- TASK OBJECTIVE
When the word "link" shows up in a line of the records below, copy that line.

- Stored items
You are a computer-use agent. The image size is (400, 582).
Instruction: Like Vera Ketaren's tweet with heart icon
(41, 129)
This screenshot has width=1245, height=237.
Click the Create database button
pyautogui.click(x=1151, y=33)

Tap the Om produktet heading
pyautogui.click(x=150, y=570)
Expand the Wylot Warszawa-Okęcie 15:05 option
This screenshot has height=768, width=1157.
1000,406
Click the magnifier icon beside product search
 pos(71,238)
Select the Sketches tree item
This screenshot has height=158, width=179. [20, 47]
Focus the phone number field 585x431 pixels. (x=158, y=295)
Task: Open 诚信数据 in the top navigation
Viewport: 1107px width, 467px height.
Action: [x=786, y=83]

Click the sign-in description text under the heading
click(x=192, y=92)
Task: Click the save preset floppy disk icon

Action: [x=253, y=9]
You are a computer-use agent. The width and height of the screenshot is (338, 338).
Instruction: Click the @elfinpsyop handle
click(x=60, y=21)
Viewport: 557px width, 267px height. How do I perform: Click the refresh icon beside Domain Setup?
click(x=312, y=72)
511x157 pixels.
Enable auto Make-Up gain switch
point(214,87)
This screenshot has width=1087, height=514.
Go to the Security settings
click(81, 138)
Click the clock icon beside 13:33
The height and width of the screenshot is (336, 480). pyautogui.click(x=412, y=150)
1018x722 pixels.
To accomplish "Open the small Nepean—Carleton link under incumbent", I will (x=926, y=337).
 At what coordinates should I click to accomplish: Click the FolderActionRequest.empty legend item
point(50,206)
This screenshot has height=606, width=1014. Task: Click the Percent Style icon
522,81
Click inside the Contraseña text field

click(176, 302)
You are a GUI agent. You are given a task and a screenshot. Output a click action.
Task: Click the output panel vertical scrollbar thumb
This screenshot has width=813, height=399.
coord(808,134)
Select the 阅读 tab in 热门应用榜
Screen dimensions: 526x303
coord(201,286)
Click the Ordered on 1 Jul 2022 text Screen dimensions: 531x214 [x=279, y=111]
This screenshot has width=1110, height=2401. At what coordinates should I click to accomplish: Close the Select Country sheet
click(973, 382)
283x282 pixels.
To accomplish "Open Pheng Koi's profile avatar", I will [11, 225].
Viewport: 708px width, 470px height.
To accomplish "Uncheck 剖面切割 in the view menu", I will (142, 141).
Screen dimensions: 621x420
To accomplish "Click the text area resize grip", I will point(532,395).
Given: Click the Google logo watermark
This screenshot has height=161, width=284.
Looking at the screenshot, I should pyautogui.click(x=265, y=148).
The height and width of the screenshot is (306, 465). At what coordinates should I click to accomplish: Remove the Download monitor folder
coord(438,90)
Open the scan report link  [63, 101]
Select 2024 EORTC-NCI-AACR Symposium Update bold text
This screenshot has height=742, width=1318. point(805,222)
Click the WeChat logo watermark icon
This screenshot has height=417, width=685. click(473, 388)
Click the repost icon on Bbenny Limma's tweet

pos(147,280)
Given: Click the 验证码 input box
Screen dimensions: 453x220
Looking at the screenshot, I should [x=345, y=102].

- EXPECTED ANSWER
To accomplish "Open the small Nepean—Carleton link under incumbent", I will (x=926, y=337).
Open the scan report link  [63, 101]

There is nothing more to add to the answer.